ImageNet-Loader

I write this because I feel so sick of the problem of shared memory when I use default pytorch dataloader. Since that shared memory problem is mainly from the IPC between each worker which requires more operation system resources than using multi-thread, I decide to write this with c++ which should be faster and requires no shared memory. It is just a toy thing but can still work well on my personal projects.

I implemented this dataloader with opencv and pybind11. Though nvidia DALI is a good dataloader, it does not support random augment right now. Thus I feel I can have a try on this.

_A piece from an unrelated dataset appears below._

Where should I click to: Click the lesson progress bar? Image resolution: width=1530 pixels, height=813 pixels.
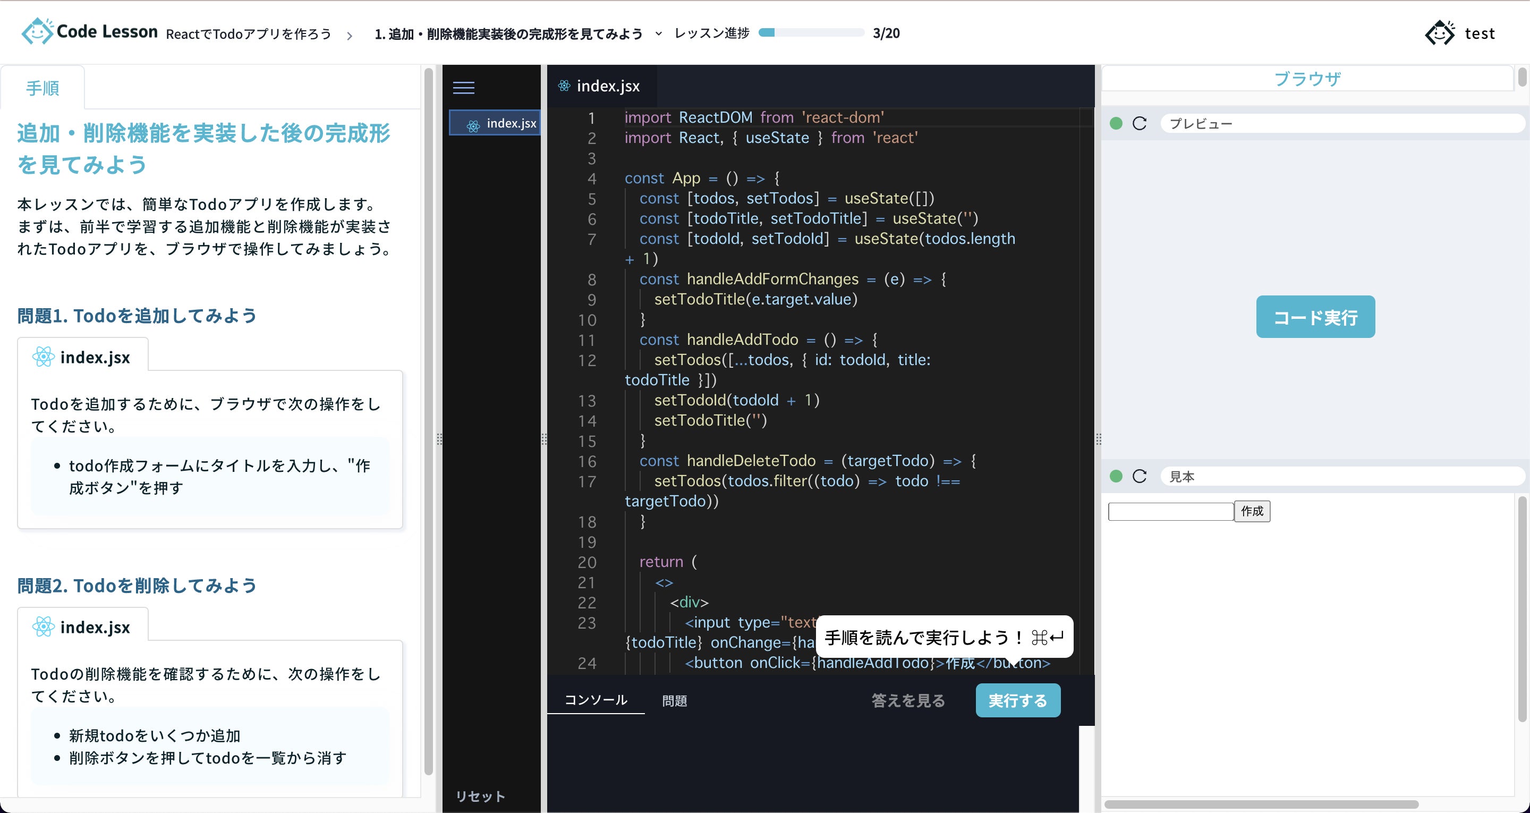811,33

Note that this only supports classification write now.

INSTALLATION

Just install required packages, and compile.

1. dependencies
These are mainly dependencies for compiling opencv from source:

    $ apt install libgoogle-glog-dev libtiff-dev libgoogle-perftools-dev libzstd-dev libgtk2.0-dev libavcodec-dev libvformat-dev libjpeg-dev libjasper-dev libpcre3 ninja-build

Also, Please use newer version cmake(I use cmake3.17)

2. build
There are two methods to do build:
the first method is building with setuptools

    $ git clone --depth 1 https://github.com/CoinCheung/ImageNet-Loader.git  
    $ cd ImageNet-Loader && git submodule init && git submodule update   
    $ python setup.py develop

the second method is build step by step
build opencv:

    $ cd third_party/opencv  
    $ mkdir -p build && cd build  
    $ cmake .. -DCMAKE_BUILD_TYPE=RELEASE -DOPENCV_GENERATE_PKGCONFIG=ON -DWITH_TBB=ON -DBUILD_TBB=ON -GNinja  
    $ ninja install

build the dataloader:

    $ cd /path/to/ImageNet-Loader  
    $ mkdir -p build && cd build  
    $ cmake .. -GNinja  
    $ ninja

add to PYTHONPATH:

    export PYTHONPATH=/path/to/ImageNet-Loader:$PYTHONPATH

usage

There is a simple usage example in demo.py, just configure the settings and use it as normal python iterator.